EXERCISE REQUIREMENTS:
Increase every coordinate in the answers by 102, and write out the listing again from the line containing "The width and height of the screenshot is (1654, 1182)." through the end of the listing, requests included.

STORED ROWS:
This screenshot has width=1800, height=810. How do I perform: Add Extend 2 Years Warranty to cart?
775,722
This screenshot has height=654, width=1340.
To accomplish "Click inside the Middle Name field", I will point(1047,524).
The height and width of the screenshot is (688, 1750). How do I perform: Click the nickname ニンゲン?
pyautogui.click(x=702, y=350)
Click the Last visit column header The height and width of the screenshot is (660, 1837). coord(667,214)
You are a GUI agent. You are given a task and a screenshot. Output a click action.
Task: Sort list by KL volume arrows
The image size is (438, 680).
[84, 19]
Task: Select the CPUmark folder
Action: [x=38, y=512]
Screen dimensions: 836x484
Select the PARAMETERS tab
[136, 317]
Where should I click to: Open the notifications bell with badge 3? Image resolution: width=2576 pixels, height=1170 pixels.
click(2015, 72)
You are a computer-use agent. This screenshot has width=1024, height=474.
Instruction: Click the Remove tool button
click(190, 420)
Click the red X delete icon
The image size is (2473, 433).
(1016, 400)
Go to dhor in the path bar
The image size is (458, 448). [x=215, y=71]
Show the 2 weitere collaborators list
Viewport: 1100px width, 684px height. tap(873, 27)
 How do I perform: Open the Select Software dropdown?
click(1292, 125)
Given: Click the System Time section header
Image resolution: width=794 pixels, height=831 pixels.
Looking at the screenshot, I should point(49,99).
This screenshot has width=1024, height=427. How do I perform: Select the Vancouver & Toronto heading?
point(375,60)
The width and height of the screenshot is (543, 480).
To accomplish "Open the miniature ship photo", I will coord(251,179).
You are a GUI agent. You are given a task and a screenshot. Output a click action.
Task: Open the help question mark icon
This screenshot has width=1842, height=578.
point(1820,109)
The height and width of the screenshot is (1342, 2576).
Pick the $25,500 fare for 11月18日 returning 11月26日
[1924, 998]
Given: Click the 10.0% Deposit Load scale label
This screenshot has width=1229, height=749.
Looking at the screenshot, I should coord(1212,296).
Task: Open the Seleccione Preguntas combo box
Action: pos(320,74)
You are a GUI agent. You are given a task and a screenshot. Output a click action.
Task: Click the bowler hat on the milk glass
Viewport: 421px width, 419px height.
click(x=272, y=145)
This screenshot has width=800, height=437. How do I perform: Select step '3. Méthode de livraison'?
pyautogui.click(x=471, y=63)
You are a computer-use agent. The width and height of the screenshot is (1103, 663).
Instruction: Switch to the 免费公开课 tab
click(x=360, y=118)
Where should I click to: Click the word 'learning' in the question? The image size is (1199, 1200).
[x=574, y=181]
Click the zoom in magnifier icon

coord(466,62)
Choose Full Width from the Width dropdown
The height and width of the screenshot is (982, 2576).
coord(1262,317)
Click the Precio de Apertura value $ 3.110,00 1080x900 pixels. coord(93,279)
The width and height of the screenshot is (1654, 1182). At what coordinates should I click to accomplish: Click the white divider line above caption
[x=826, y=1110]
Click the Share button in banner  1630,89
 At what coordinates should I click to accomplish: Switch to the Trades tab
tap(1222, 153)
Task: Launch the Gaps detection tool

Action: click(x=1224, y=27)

FINAL RESULT:
The width and height of the screenshot is (1654, 1182). At what coordinates should I click to accomplish: Click the white divider line above caption
[x=928, y=1212]
Click the Share button in banner  1732,191
 At what coordinates should I click to accomplish: Switch to the Trades tab
tap(1324, 255)
Task: Launch the Gaps detection tool

Action: click(x=1326, y=129)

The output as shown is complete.